◆ DOCUMENT TEXT ◆
Follow my trip further north in Chile

Going north in Chile

After a week at Hostal Casa Matte I was getting over the jetlag and was starting to get some half decent sleep. Man, jetlag is really terrible and it gets worse as you get older, at least for me. Without proper sleep for many days both my body and mind are affected. Oh well, hopefully, I’m on the mend.

The hostal caters for bike travelers and when I left there were people from many parts of the world, ok, perhaps, mainly Europeans and Americans. It’s a great place to stay with many interesting conversations all through the day, and often as people work on their bikes. So it was a bit sad to leave. 😭

I decided to go north because last year I went south and I saw and experienced most of that part of Chile and Argentina.

Getting out of santiago is a challenge trying to avoid the automatic toll roads and, of course, I failed again. So, more fines đŸ˜©. I’m taking Ruta 5, the highway that goes from the north of Chile to the south, it’s also called the pan american high way. It was rather hot at more than 35c before getting to the coast where the temperature dropped to 25c. But also quite strong winds.

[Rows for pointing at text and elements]
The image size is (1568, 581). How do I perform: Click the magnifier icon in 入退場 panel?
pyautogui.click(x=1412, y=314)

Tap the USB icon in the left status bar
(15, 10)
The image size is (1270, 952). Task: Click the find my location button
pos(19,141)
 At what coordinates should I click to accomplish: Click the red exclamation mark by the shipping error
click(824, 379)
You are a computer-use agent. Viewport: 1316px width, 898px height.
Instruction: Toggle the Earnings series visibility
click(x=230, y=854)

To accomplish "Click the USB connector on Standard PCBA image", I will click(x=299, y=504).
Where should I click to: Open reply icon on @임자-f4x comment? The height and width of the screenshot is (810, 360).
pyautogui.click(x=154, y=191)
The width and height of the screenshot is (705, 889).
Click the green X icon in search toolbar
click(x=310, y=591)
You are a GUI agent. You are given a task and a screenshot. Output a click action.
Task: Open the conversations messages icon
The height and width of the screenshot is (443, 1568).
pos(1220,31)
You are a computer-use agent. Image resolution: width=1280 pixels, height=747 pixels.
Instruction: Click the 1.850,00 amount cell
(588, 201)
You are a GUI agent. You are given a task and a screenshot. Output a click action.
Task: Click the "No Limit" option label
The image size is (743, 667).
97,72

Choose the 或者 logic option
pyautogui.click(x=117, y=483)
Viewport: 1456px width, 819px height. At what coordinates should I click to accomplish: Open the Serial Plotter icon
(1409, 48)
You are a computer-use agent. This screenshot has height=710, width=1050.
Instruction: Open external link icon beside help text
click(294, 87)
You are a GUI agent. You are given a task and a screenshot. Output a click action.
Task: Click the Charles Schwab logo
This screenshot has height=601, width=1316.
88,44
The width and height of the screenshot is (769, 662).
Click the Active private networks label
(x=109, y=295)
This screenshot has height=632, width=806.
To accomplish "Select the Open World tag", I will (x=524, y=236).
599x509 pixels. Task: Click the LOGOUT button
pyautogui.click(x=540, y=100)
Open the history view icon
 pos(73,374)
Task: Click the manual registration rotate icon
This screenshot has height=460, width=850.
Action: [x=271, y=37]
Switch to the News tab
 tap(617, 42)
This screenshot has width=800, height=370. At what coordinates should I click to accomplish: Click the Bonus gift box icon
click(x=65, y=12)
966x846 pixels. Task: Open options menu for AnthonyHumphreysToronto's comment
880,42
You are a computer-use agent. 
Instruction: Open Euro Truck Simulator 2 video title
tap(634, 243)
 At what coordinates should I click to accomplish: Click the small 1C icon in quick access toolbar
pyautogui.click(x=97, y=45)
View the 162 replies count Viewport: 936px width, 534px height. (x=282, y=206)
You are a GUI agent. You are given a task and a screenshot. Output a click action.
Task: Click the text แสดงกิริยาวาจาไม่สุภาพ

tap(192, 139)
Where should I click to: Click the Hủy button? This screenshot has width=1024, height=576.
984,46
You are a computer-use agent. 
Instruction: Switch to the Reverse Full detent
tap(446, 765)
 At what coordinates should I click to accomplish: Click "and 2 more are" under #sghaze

◆ WHAT THE TASK ASKS ◆
Please duplicate the part of the Chile trip post that opens with the words containing "Getting out of" and closes with "quite strong winds.". The rows aren't needed here.

◆ THE SOLUTION ◆
Getting out of santiago is a challenge trying to avoid the automatic toll roads and, of course, I failed again. So, more fines đŸ˜©. I’m taking Ruta 5, the highway that goes from the north of Chile to the south, it’s also called the pan american high way. It was rather hot at more than 35c before getting to the coast where the temperature dropped to 25c. But also quite strong winds.